> [WHAT THE TASK ASKS]:
A word-for-word printout of the whole listing is needed.

── GIVEN DATA

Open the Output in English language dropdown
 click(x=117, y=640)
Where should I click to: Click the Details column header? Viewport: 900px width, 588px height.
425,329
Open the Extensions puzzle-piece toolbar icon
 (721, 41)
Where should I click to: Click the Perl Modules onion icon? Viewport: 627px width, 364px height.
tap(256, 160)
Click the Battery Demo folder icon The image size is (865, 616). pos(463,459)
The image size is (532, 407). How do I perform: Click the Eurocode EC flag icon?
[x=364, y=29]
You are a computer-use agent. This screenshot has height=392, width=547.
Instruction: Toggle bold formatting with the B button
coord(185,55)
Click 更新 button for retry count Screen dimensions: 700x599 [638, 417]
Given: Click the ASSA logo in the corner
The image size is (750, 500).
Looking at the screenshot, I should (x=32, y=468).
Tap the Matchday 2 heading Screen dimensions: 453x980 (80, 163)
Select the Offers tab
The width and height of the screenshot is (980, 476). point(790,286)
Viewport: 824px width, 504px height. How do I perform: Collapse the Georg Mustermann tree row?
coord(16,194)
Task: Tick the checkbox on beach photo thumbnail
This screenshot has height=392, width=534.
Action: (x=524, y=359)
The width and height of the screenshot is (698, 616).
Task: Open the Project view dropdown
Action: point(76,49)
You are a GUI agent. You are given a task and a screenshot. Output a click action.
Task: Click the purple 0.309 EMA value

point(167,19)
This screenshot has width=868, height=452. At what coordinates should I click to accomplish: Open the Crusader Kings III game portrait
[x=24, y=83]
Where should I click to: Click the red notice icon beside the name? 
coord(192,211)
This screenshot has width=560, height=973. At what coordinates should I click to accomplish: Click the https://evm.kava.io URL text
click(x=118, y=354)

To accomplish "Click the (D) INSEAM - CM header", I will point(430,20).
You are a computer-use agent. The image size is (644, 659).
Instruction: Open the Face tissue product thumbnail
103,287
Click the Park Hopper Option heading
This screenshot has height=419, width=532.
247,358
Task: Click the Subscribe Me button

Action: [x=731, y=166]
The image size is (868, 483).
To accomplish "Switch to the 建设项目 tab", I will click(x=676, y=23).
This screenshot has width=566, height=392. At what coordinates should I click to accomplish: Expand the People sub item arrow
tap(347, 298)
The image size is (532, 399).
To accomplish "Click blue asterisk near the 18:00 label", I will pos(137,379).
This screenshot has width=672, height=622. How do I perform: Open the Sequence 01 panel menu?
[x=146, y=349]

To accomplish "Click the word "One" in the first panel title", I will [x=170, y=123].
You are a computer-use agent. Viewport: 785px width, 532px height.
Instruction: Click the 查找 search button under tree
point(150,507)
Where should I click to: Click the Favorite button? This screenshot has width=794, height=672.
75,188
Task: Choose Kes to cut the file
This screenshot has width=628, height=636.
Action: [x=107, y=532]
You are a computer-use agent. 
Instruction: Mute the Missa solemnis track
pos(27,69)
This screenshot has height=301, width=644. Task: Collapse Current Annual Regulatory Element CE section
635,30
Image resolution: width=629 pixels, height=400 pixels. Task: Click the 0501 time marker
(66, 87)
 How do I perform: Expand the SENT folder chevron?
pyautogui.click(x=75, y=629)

────

> [REPLY TO THE EXERCISE]:
Open the Output in English language dropdown
 click(x=117, y=640)
Where should I click to: Click the Details column header? Viewport: 900px width, 588px height.
425,329
Open the Extensions puzzle-piece toolbar icon
 (721, 41)
Where should I click to: Click the Perl Modules onion icon? Viewport: 627px width, 364px height.
tap(256, 160)
Click the Battery Demo folder icon The image size is (865, 616). pos(463,459)
The image size is (532, 407). How do I perform: Click the Eurocode EC flag icon?
[x=364, y=29]
You are a computer-use agent. This screenshot has height=392, width=547.
Instruction: Toggle bold formatting with the B button
coord(185,55)
Click 更新 button for retry count Screen dimensions: 700x599 [638, 417]
Given: Click the ASSA logo in the corner
The image size is (750, 500).
Looking at the screenshot, I should (x=32, y=468).
Tap the Matchday 2 heading Screen dimensions: 453x980 (80, 163)
Select the Offers tab
The width and height of the screenshot is (980, 476). point(790,286)
Viewport: 824px width, 504px height. How do I perform: Collapse the Georg Mustermann tree row?
coord(16,194)
Task: Tick the checkbox on beach photo thumbnail
This screenshot has height=392, width=534.
Action: (x=524, y=359)
The width and height of the screenshot is (698, 616).
Task: Open the Project view dropdown
Action: point(76,49)
You are a GUI agent. You are given a task and a screenshot. Output a click action.
Task: Click the purple 0.309 EMA value

point(167,19)
This screenshot has width=868, height=452. At what coordinates should I click to accomplish: Open the Crusader Kings III game portrait
[x=24, y=83]
Where should I click to: Click the red notice icon beside the name? 
coord(192,211)
This screenshot has width=560, height=973. At what coordinates should I click to accomplish: Click the https://evm.kava.io URL text
click(x=118, y=354)

To accomplish "Click the (D) INSEAM - CM header", I will point(430,20).
You are a computer-use agent. The image size is (644, 659).
Instruction: Open the Face tissue product thumbnail
103,287
Click the Park Hopper Option heading
This screenshot has height=419, width=532.
247,358
Task: Click the Subscribe Me button

Action: [x=731, y=166]
The image size is (868, 483).
To accomplish "Switch to the 建设项目 tab", I will click(x=676, y=23).
This screenshot has width=566, height=392. At what coordinates should I click to accomplish: Expand the People sub item arrow
tap(347, 298)
The image size is (532, 399).
To accomplish "Click blue asterisk near the 18:00 label", I will pos(137,379).
This screenshot has width=672, height=622. How do I perform: Open the Sequence 01 panel menu?
[x=146, y=349]

To accomplish "Click the word "One" in the first panel title", I will [x=170, y=123].
You are a computer-use agent. Viewport: 785px width, 532px height.
Instruction: Click the 查找 search button under tree
point(150,507)
Where should I click to: Click the Favorite button? This screenshot has width=794, height=672.
75,188
Task: Choose Kes to cut the file
This screenshot has width=628, height=636.
Action: [x=107, y=532]
You are a computer-use agent. 
Instruction: Mute the Missa solemnis track
pos(27,69)
This screenshot has height=301, width=644. Task: Collapse Current Annual Regulatory Element CE section
635,30
Image resolution: width=629 pixels, height=400 pixels. Task: Click the 0501 time marker
(66, 87)
 How do I perform: Expand the SENT folder chevron?
pyautogui.click(x=75, y=629)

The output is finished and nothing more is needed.